## BEGIN Text to read

Code Monkey home page Code Monkey logo

url-collector's Introduction

URL Collector

The URL collector is an application that crawls the Common Crawl corpus for URLs with the specified file extensions.

Architecture

The application suite is a distributed system to increase the processing speed. It can be deployed to one machine, but if the crawling speed should be increased, the slave application can be deployed to multiple machines.

The url-collector suite is built from three applications.

URL Collector Master

Knows what WARC files (work units) should be crawled, store this data in a database and distribute the work to the slave applications.

URL Collector Slave

Gets a work unit (effectively a Common Crawl WARC file) from the Master application, that should be parsed for URLs. Parse the urls then upload the results to a warehouse.

URL Collector Merger

Merge the crawl results in a warehouse into one big file, while doing so, removing the duplicate entries in the files.

Installation

To start crawling, you need to have Java and MongoDB installed on your machine.

Installing Java

First, you need to download the Java 17 Runtime Environment. It’s available here. After the download is complete you should run the installer and follow the directions it provides until the installation is complete.

Once it’s done, if you open a command line (write cmd to the Start menu’s search bar) you will be able to use the java command. Try to write java -version. You should get something similar:

java version "15" 2020-09-15
Java(TM) SE Runtime Environment (build 15+36-1562)
Java HotSpot(TM) 64-Bit Server VM (build 15+36-1562, mixed mode, sharing)

Installing MongoDB

Download MongoDB 5.0 from here. After the download is complete run the installer and follow the directions it provides. If it’s possible, install the MongoDB Compass tool as well because you might need it later for administrative tasks.

Running the Master Application

You can download the Master Application from our release page. Please take care to choose a non "pre-release" version!

After the download is complete run the application via the following command:

java -jar url-collector-master-application-{release-number}.jar ...

In the place of the …​ you should write the various parameters with two dashes in the beginning and an equal sign between the parameter’s name and it’s value. For example:

java -jar url-collector-master-application-{release-number}.jar --example.parameter=value

Parameters

Table 1. Parameters
Parameter Description

database.host

The host location of the MongoDB database server. (Default value: localhost)

database.port

The port open for the MongoDB database server. (Default value: 27017)

database.uri

If present and not empty, it overrides the host and port parameter. Let the user inject a MongoDB Connection String directly. Should be used to define the credentials and other custom connection parameters. (Default value: "")

server.port

The port where the master server should listen on. (Default value: 8080)

Running the Slave Application

You can download the Slave Application from our release page. Please take care to choose a non "pre-release" version!

After the download is complete run the application via the following command:

java -jar url-collector-slave-application-{release-number}.jar ...

You can start the slave application on more than one machines if necessary, to improve the crawling speed.

## END Text to read
## BEGIN Supplied entries

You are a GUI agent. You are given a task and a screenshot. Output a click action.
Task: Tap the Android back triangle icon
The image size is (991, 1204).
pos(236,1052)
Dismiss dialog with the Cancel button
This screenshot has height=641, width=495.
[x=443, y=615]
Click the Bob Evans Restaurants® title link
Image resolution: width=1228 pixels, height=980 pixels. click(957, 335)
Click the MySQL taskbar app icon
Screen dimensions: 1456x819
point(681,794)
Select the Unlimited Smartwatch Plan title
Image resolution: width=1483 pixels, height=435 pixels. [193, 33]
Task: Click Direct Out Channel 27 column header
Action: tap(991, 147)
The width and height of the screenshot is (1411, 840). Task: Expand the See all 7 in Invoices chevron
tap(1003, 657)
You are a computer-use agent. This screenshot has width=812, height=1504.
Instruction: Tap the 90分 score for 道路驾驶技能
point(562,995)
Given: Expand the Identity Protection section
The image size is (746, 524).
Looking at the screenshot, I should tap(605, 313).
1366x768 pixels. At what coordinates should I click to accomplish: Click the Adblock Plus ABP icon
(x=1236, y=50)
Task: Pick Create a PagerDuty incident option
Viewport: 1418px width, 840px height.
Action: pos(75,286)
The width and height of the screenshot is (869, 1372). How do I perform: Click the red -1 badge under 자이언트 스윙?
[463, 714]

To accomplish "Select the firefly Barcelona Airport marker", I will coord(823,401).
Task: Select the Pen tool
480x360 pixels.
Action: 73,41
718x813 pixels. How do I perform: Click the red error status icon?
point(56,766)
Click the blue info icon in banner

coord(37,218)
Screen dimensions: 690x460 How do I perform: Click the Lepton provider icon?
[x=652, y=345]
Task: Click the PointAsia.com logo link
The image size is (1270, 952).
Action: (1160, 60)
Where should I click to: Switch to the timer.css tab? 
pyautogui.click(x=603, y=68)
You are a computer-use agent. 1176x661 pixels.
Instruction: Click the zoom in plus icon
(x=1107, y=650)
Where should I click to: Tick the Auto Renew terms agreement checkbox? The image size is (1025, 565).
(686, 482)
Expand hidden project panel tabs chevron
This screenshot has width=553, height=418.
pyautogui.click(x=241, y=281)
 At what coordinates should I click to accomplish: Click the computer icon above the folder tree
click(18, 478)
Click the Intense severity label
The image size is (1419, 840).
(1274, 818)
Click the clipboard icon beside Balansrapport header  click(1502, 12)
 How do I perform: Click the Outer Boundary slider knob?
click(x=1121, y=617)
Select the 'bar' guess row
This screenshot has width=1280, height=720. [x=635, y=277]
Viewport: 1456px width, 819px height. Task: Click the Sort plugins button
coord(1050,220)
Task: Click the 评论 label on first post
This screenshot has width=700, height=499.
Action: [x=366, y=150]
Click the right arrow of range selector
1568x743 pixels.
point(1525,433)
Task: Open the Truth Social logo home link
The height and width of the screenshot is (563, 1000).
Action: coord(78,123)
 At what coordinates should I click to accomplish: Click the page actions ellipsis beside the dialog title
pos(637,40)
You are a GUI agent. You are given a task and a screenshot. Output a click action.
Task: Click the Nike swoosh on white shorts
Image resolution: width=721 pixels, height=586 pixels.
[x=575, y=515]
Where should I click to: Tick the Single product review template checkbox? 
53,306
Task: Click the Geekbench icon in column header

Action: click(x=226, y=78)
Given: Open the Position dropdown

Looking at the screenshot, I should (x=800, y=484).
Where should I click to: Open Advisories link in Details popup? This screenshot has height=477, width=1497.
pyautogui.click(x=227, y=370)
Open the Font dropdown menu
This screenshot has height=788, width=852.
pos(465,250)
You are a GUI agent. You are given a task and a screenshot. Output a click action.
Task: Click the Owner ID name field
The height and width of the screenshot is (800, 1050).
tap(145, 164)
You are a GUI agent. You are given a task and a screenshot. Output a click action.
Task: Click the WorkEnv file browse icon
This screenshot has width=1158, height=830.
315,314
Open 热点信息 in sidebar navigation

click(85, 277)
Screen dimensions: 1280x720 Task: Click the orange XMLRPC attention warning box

## END Supplied entries

### Aim 1:
From the URL collector page, list every parameter the Master application accepts.
### Aim 2:
In the URL collector page, what is the default value of the database.port parameter?
### Aim 3:
Write the next part of the URL collector page, picking up after its final sentence.

### Task result 1:
database.host, database.port, database.uri, server.port

### Task result 2:
27017

### Task result 3:
In the place of the …​ you should write the various parameters with two dashes in the beginning and an equal sign between the parameter’s name and it’s value. For example:

java -jar url-collector-slave-application-{release-number}.jar --example.parameter=value

Parameters

Table 2. Parameters
Parameter Description

execution.parallelism-target

How many work units should be processed at the same time. (Default value: the number of processor cores multiplied by two)

warehouse.type

The type of the warehouse. Can be either 'local' or 'aws'.

warehouse.local.target-directory

The target directory where the crawled URLs should be saved. Only used if the warehouse.type is 'local'.

warehouse.aws.region

The region of the S3 bucket where the crawled URLs should be uploaded. Only used if the warehouse.type is 'aws'.

warehouse.aws.bucket-name

The name of the S3 bucket where the crawled URLs should be uploaded. Only used if the warehouse.type is 'aws'.

warehouse.aws.access-key

The access key for the user that has access to the S3 bucket where the crawled URLs should be uploaded. Only used if the warehouse.type is 'aws'.

warehouse.aws.secret-key

The secret key for the user that has access to the S3 bucket where the crawled URLs should be uploaded. Only used if the warehouse.type is 'aws'.

validation.types

The list of file executions that we need to save the URLs for.

master.host

The host location of the Master Application. (Default value: localhost)

master.port

The port location of the Master Application. (Default value: 8080)

Starting a crawl

To start a crawl, the Master application’s crawl initialization endpoint should be called. The request should be a POST request to the /crawl endpoint on the master with a body the contains the crawlId for the Common Crawl dataset that should be processed.

For example:

curl --location --request POST 'http://185.191.228.214:8081/crawl' \
--header 'Content-Type: application/json' \
--data-raw '{
"crawlId": "CC-MAIN-2021-31"
}'

Once it is done, the Slave application should automatically pick up the new work units in a matter of minutes.

Starting the Merger Application

You can download the Merger Application from our release page. Please take care to choose a non "pre-release" version!

After the download is complete run the application via the following command:

java -jar url-collector-merger-application-{release-number}.jar ...

In the place of the …​ you should write the various parameters with two dashes in the beginning and an equal sign between the parameter’s name, and it’s value. For example:

java -jar url-collector-merger-application-{release-number}.jar --example.parameter=value

Parameters

Table 3. Parameters
Parameter Description

database.host

The host location of the MongoDB database server. (Default value: localhost)

database.port

The port open for the MongoDB database server. (Default value: 27017)

database.uri

If present and not empty, it overrides the host and port parameter. Let the user inject a MongoDB Connection String directly. Should be used to define the credentials and other custom connection parameters. (Default value: "")

warehouse.type

The type of the warehouse. Can be either 'local' or 'aws'.

warehouse.local.target-directory

The target directory where the crawled URLs should be saved. Only used if the warehouse.type is 'local'.

warehouse.aws.region

The region of the S3 bucket where the crawled URLs should be uploaded. Only used if the warehouse.type is 'aws'.

warehouse.aws.bucket-name

The name of the S3 bucket where the crawled URLs should be uploaded. Only used if the warehouse.type is 'aws'.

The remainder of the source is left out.